Task instructions: Reproduce the lines of the listing below verbatim, starting at the line that contains "Find the location" and continuing through the end of the listing. Leave out the pictures.

[Available data — start]

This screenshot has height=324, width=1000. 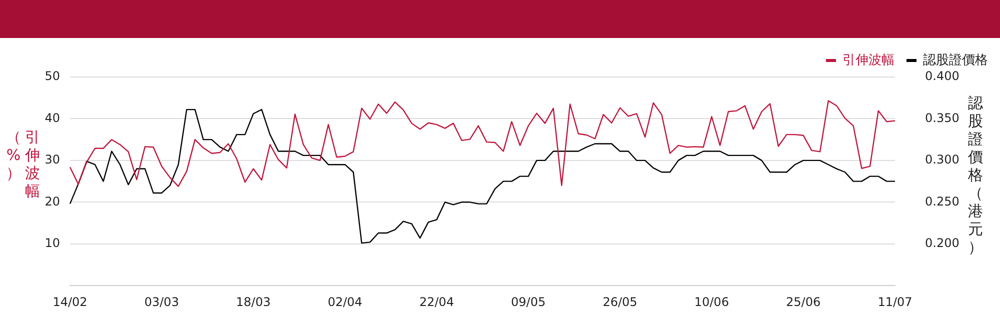 I want to click on y-tick-label: 40, so click(x=52, y=118).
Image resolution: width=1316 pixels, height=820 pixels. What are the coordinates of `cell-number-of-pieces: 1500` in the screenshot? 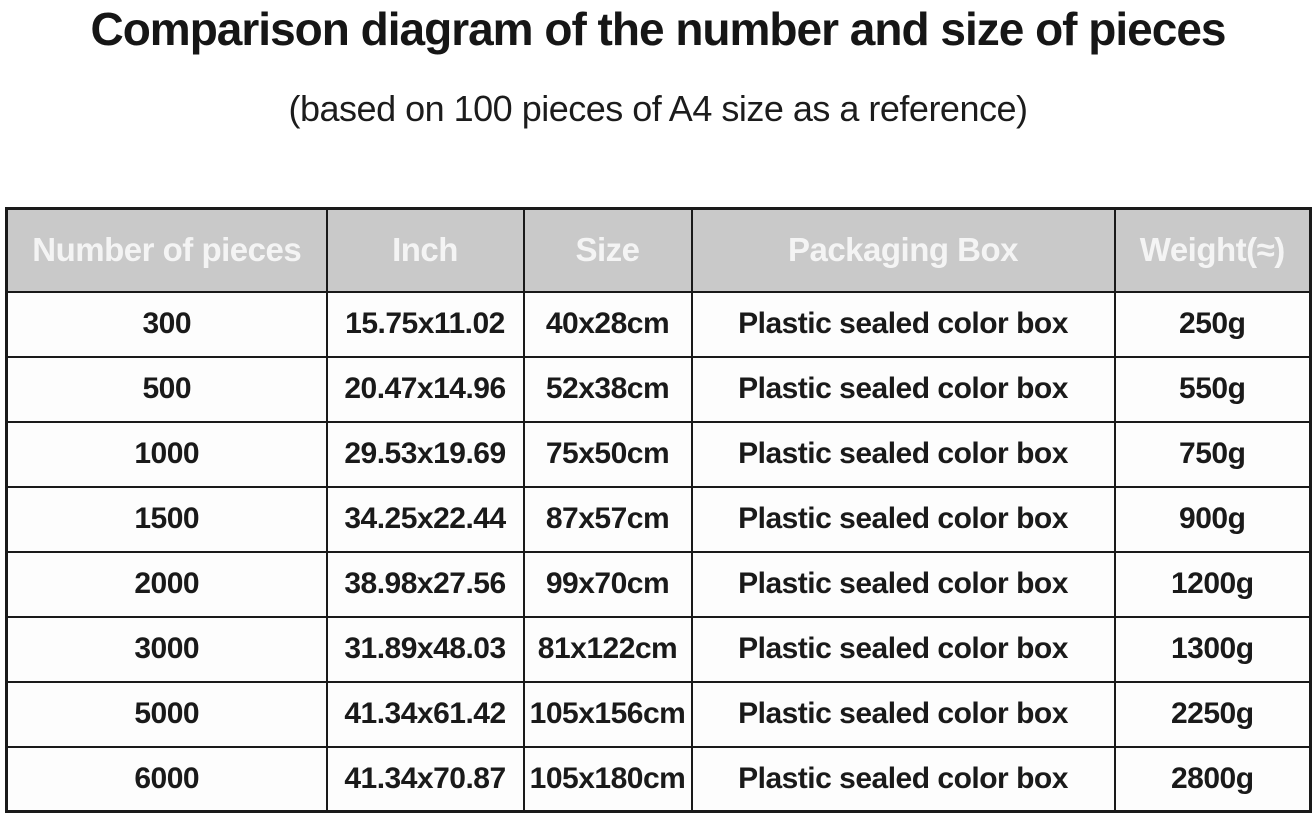 It's located at (166, 519).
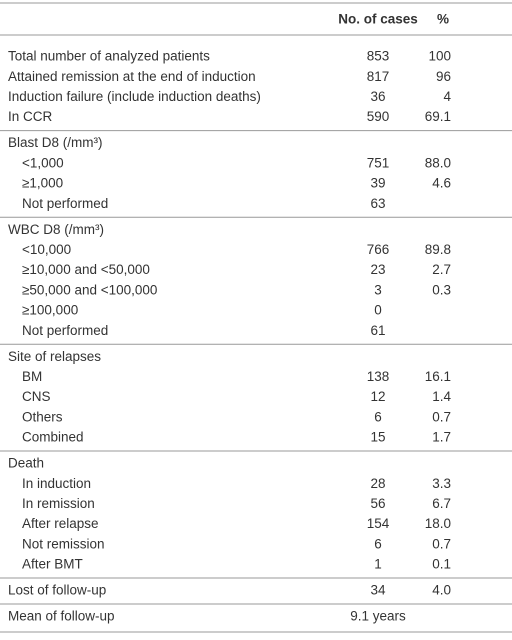  Describe the element at coordinates (442, 438) in the screenshot. I see `percent-cell: 1.7` at that location.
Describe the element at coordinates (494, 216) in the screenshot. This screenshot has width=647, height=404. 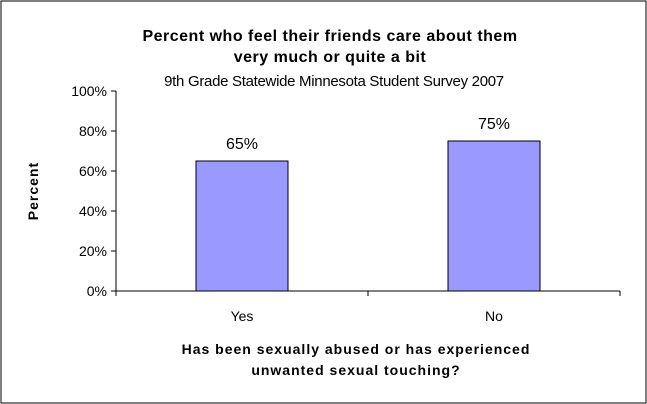
I see `bar-no` at that location.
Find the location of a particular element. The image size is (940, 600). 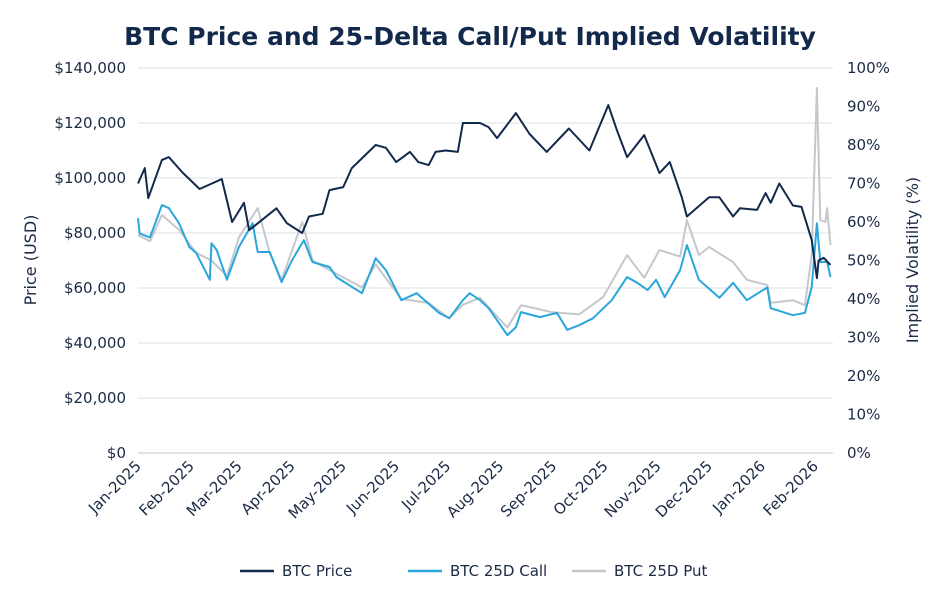

legend: BTC Price BTC 25D Call BTC 25D Put is located at coordinates (474, 571).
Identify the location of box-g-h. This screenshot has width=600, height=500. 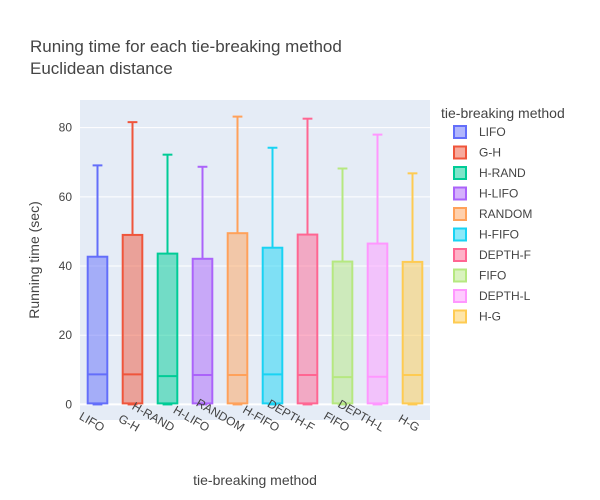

[Available data — finish]

Completed task:
Find the location of a particular element. The image size is (940, 600). 

legend: BTC Price BTC 25D Call BTC 25D Put is located at coordinates (474, 571).
Identify the location of box-g-h. This screenshot has width=600, height=500. 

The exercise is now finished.